━━━━━ The input ━━━━━

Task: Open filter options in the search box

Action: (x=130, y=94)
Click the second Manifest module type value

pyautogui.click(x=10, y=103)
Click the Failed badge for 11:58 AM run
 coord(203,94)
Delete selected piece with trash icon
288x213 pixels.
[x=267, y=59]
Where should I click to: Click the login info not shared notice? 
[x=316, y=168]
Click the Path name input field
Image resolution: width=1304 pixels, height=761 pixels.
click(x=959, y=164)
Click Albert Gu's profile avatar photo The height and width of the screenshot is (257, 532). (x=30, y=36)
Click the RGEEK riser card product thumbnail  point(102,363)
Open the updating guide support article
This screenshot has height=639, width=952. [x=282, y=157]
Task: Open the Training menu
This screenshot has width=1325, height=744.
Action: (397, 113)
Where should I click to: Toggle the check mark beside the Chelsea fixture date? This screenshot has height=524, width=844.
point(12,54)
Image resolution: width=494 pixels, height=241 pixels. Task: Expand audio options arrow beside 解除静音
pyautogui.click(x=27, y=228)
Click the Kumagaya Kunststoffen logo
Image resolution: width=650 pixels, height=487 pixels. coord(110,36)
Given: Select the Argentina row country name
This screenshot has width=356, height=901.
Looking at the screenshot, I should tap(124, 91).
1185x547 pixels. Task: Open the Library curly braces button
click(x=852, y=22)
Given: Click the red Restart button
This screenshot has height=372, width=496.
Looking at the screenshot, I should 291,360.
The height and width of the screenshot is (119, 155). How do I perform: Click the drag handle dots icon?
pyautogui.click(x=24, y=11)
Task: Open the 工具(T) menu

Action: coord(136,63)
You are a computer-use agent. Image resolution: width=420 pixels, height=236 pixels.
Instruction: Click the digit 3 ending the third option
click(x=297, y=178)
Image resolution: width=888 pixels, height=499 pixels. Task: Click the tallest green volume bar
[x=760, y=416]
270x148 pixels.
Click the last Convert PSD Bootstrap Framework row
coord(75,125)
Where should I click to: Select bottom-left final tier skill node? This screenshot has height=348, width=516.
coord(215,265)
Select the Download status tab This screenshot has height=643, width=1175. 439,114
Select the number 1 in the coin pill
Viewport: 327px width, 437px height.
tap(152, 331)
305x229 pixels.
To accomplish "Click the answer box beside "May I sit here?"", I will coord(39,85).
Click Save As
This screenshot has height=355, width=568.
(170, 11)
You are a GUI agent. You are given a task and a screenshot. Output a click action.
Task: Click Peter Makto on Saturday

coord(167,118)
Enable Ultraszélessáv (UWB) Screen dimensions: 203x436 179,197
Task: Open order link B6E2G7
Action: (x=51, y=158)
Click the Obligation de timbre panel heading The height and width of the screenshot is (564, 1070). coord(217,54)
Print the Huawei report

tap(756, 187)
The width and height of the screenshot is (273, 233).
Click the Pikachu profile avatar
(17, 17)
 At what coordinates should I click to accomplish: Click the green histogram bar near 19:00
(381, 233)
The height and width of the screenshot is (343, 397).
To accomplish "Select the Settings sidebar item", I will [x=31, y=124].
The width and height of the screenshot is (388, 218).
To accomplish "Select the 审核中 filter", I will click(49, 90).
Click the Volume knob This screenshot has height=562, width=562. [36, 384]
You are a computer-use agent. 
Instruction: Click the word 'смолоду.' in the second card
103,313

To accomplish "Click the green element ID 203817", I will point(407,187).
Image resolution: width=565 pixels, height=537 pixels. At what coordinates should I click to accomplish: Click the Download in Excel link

━━━━━

Each entry needs to be copied out exactly as written.

Result of this exercise -
Task: Open filter options in the search box

Action: (x=130, y=94)
Click the second Manifest module type value

pyautogui.click(x=10, y=103)
Click the Failed badge for 11:58 AM run
 coord(203,94)
Delete selected piece with trash icon
288x213 pixels.
[x=267, y=59]
Where should I click to: Click the login info not shared notice? 
[x=316, y=168]
Click the Path name input field
Image resolution: width=1304 pixels, height=761 pixels.
click(x=959, y=164)
Click Albert Gu's profile avatar photo The height and width of the screenshot is (257, 532). (x=30, y=36)
Click the RGEEK riser card product thumbnail  point(102,363)
Open the updating guide support article
This screenshot has height=639, width=952. [x=282, y=157]
Task: Open the Training menu
This screenshot has width=1325, height=744.
Action: (397, 113)
Where should I click to: Toggle the check mark beside the Chelsea fixture date? This screenshot has height=524, width=844.
point(12,54)
Image resolution: width=494 pixels, height=241 pixels. Task: Expand audio options arrow beside 解除静音
pyautogui.click(x=27, y=228)
Click the Kumagaya Kunststoffen logo
Image resolution: width=650 pixels, height=487 pixels. coord(110,36)
Given: Select the Argentina row country name
This screenshot has width=356, height=901.
Looking at the screenshot, I should tap(124, 91).
1185x547 pixels. Task: Open the Library curly braces button
click(x=852, y=22)
Given: Click the red Restart button
This screenshot has height=372, width=496.
Looking at the screenshot, I should 291,360.
The height and width of the screenshot is (119, 155). How do I perform: Click the drag handle dots icon?
pyautogui.click(x=24, y=11)
Task: Open the 工具(T) menu

Action: coord(136,63)
You are a computer-use agent. Image resolution: width=420 pixels, height=236 pixels.
Instruction: Click the digit 3 ending the third option
click(x=297, y=178)
Image resolution: width=888 pixels, height=499 pixels. Task: Click the tallest green volume bar
[x=760, y=416]
270x148 pixels.
Click the last Convert PSD Bootstrap Framework row
coord(75,125)
Where should I click to: Select bottom-left final tier skill node? This screenshot has height=348, width=516.
coord(215,265)
Select the Download status tab This screenshot has height=643, width=1175. 439,114
Select the number 1 in the coin pill
Viewport: 327px width, 437px height.
tap(152, 331)
305x229 pixels.
To accomplish "Click the answer box beside "May I sit here?"", I will coord(39,85).
Click Save As
This screenshot has height=355, width=568.
(170, 11)
You are a GUI agent. You are given a task and a screenshot. Output a click action.
Task: Click Peter Makto on Saturday

coord(167,118)
Enable Ultraszélessáv (UWB) Screen dimensions: 203x436 179,197
Task: Open order link B6E2G7
Action: (x=51, y=158)
Click the Obligation de timbre panel heading The height and width of the screenshot is (564, 1070). coord(217,54)
Print the Huawei report

tap(756, 187)
The width and height of the screenshot is (273, 233).
Click the Pikachu profile avatar
(17, 17)
 At what coordinates should I click to accomplish: Click the green histogram bar near 19:00
(381, 233)
The height and width of the screenshot is (343, 397).
To accomplish "Select the Settings sidebar item", I will [x=31, y=124].
The width and height of the screenshot is (388, 218).
To accomplish "Select the 审核中 filter", I will click(49, 90).
Click the Volume knob This screenshot has height=562, width=562. [36, 384]
You are a computer-use agent. 
Instruction: Click the word 'смолоду.' in the second card
103,313

To accomplish "Click the green element ID 203817", I will point(407,187).
Image resolution: width=565 pixels, height=537 pixels. At what coordinates should I click to accomplish: Click the Download in Excel link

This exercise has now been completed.